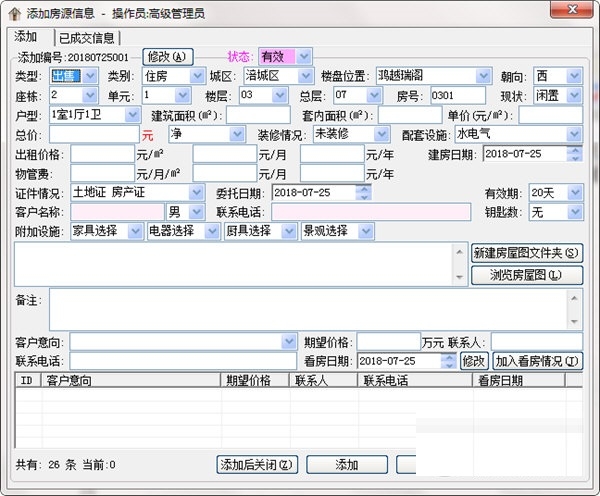This screenshot has height=496, width=600.
Task: Expand the 类型 出售 combo box
Action: pos(90,76)
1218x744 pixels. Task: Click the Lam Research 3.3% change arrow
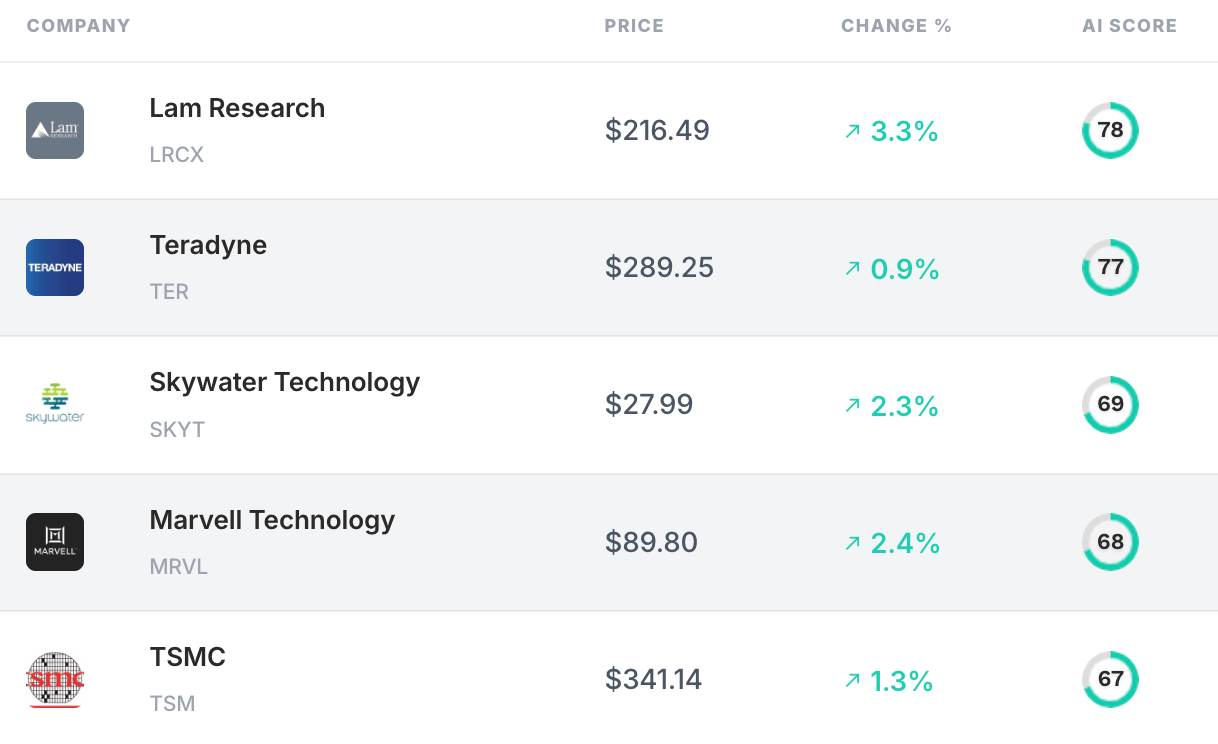tap(852, 131)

# What needs to be done
Only the lines from the one containing "1218x744 pixels. Task: Click" through the last line of the entries above, both included, belong in the answer, written out exactly; pictures do not.

# Written solution
1218x744 pixels. Task: Click the Lam Research 3.3% change arrow
tap(852, 131)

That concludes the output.